Spark has lost its tax battle with the Australian Tax Office over its subsidiaries, setting a potential precedent for similar industry-wide asset write-downs.
The announcement is a blow for the part owner of the South Australian assets, Hong Kong billionaire Li Ka-Shing's CK Group, which was knocked back by the federal government in its attempt to acquire Australia's largest gas pipeline company, APA, for $13 billion last year.
The tax battle centred around issues where customers 'built' the network through fees and handed it to the network to run or a business built it themselves and then 'gifted' it to a network to operate, such as in the case of a new housing estate.
As fees for customers are regulated by the government these 'gifted' assets do not earn revenue through a return on investment, although the networks are paid to operate them.
The ATO said income used to build the assets, and the assets themselves, should be considered taxable upfront as income is earned, minus rebates paid to the customers.
“In the absence of a successful appeal on the above tax matters, Spark Infrastructure will pay tax from 2019 onwards,” Spark said.
Spark chief executive Rick Francis said: "This decision is wrong, where there is no benefit [through income] it makes no sense having to pay tax on that benefit."
"This will set a tax precedent for the industry, particularly private companies."
Spark's tax liability is expected to be between $65 million to $75 million to cover all the years up to and including 2018 for its South Australian Power Networks assets, although there will be no upfront tax payable for its Victorian Power Networks.

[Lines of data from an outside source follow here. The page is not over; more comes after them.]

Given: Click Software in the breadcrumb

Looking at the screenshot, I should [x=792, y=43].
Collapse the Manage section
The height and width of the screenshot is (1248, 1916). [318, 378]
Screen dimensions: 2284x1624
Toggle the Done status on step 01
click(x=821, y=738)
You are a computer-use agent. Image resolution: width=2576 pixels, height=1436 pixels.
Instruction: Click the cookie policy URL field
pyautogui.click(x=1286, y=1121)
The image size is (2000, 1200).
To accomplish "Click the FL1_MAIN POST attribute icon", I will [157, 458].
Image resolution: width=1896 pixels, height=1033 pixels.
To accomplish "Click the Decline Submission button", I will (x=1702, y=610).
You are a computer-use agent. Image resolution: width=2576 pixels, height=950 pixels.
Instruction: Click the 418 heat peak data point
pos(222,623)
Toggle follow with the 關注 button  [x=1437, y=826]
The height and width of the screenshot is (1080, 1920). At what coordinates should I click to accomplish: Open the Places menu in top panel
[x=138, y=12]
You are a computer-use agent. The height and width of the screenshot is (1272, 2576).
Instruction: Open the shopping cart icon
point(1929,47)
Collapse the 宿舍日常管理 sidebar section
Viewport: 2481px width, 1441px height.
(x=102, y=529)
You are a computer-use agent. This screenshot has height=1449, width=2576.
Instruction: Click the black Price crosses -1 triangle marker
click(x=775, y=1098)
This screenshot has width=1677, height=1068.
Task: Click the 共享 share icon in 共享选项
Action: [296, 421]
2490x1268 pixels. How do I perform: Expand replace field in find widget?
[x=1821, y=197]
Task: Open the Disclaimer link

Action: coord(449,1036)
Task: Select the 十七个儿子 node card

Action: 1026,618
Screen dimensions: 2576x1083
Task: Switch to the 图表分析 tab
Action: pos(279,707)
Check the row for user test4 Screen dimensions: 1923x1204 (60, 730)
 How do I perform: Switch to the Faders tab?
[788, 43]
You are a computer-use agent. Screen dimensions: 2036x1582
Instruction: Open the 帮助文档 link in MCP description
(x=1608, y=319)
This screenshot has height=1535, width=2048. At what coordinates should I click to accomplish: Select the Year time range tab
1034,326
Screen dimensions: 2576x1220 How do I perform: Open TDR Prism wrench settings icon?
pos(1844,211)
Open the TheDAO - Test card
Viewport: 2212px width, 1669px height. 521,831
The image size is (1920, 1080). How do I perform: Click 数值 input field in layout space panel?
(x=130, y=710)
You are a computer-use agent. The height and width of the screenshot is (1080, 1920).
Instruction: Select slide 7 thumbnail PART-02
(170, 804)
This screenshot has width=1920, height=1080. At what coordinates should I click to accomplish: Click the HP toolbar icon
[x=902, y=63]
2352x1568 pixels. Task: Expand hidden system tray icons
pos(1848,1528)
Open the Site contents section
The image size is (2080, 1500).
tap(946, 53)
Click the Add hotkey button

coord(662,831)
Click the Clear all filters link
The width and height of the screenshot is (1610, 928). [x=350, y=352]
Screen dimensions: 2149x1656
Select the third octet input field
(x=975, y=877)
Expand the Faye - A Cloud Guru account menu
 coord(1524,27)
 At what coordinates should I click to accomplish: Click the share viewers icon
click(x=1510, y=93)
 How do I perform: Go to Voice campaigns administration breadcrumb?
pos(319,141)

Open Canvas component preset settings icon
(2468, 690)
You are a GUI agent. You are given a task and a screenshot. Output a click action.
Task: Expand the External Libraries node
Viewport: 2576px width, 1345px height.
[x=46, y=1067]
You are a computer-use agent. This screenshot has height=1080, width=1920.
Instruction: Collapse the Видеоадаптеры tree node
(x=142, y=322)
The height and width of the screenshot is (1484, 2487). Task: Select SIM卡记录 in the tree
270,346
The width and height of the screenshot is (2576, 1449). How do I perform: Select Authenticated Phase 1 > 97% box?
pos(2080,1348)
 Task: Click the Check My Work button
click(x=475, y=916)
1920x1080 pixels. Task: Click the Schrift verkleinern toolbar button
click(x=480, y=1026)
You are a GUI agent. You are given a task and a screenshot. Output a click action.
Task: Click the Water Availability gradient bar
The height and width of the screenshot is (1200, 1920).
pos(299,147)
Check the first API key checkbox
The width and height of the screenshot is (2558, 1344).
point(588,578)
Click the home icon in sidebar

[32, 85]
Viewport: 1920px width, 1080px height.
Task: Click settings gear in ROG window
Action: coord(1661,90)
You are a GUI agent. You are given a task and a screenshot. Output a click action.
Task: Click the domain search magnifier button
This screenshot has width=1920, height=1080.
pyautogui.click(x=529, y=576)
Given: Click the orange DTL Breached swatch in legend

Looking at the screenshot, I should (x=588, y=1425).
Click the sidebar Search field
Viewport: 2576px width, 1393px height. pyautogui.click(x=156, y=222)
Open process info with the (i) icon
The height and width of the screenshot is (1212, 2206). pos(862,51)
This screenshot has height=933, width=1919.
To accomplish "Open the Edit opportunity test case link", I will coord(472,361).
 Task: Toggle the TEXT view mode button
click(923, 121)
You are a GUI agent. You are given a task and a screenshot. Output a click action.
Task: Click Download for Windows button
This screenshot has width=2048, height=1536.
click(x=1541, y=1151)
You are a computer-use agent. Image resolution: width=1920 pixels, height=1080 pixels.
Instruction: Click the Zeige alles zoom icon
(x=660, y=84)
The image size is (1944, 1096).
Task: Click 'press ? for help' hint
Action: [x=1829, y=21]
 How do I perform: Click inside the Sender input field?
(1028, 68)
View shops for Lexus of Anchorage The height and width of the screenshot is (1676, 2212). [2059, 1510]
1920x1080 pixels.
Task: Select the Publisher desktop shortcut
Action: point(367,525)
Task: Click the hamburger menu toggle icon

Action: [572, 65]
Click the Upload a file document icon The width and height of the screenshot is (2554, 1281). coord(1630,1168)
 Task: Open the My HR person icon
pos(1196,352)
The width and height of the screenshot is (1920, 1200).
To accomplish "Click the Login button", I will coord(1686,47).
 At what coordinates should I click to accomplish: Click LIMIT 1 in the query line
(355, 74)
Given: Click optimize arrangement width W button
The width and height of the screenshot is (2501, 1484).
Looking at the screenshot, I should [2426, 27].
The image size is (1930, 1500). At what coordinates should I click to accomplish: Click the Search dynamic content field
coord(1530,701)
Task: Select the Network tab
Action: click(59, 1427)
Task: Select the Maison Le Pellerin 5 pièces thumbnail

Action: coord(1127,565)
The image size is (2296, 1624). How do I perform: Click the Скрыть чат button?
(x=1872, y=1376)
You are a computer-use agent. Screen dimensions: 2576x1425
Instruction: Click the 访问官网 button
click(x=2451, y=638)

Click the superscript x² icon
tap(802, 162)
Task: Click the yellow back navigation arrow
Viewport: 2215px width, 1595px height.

“Spark Infrastructure anticipates its effective tax rate for FY2019 will be approximately 6 per cent. We expect to have an increasing tax profile over time with the effective tax rate in the range of 12 per cent to 20 per cent in the next one to two years," the company said.
Energy analysts expect Spark will fight the rulings.
The poles and wires sector has previously been described as gold-plated by the Australian Competition and Consumer Commission, with an over-investment made in assets across the board.
These network costs account for around $700, or about 40 per cent, of annual households power bills.
This decision is not related to the energy watchdog and ATO's probe into whether network companies were raising costs in order to pass their corporate tax liabilities onto consumers.
Spark said due to the changed tax calculations, SA Power Networks’ assets future revenue is now less than its value.
“Consequently, Spark Infrastructure announces that it expects to recognise a net impairment charge of its investment in SA Power Networks of $270 million in its FY2018 results,” the company said.
In the wake of this, Spark is also cutting dividends by around 6.3 per cent.
It has changed its distribution guidance for FY2019 to at least 15 cents per share.
Spark's share price tumbled 6.4 per cent by the end of trading, falling from $2.51 down to $2.35.